§ PROBLEM REQUIREMENTS
Update the data below by replacing each "image size" with "frame size" and leaving everything else unchanged. Leave the pictures out of your answer.

§ AVAILABLE RECORDS

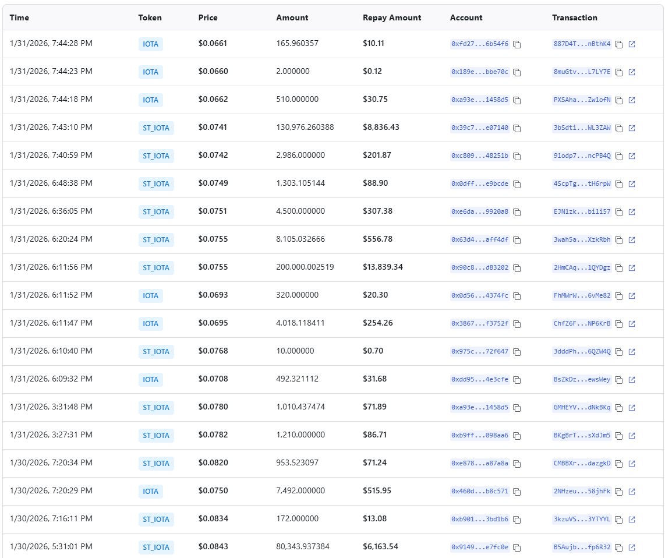Click the ST_IOTA token badge at 7:43:10 PM
Viewport: 665px width, 558px height.
[156, 128]
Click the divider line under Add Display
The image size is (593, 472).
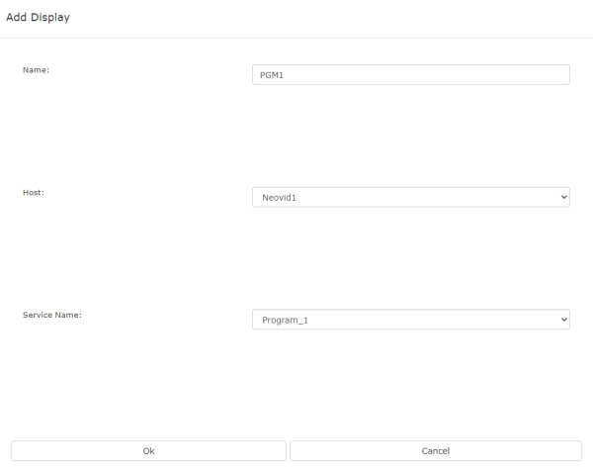[x=297, y=38]
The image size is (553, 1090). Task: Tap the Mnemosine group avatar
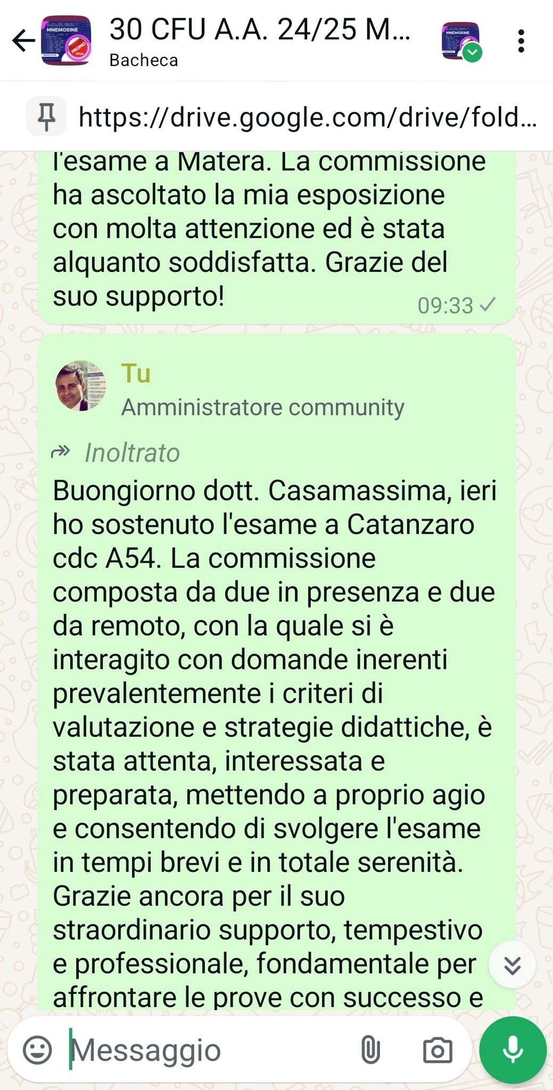66,41
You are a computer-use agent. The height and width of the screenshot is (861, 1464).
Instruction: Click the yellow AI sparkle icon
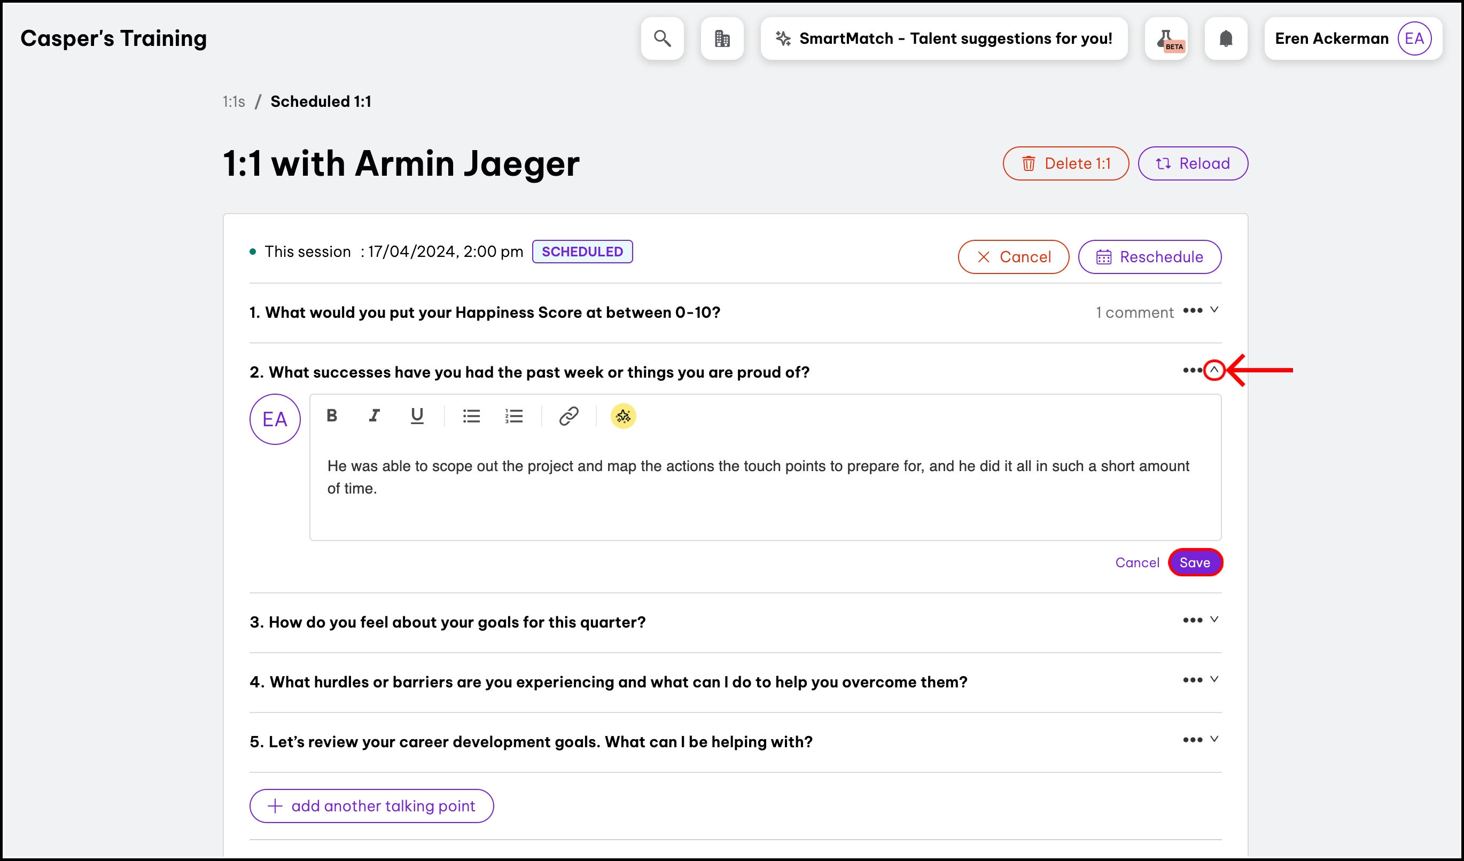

§ FINISHED EXERCISE
Click the ST_IOTA token badge at 7:43:10 PM
Viewport: 665px width, 558px height.
[156, 128]
Click the divider line under Add Display
The frame size is (593, 472).
[x=297, y=38]
The frame size is (553, 1090). Task: Tap the Mnemosine group avatar
66,41
You are a computer-use agent. The height and width of the screenshot is (861, 1464).
Instruction: Click the yellow AI sparkle icon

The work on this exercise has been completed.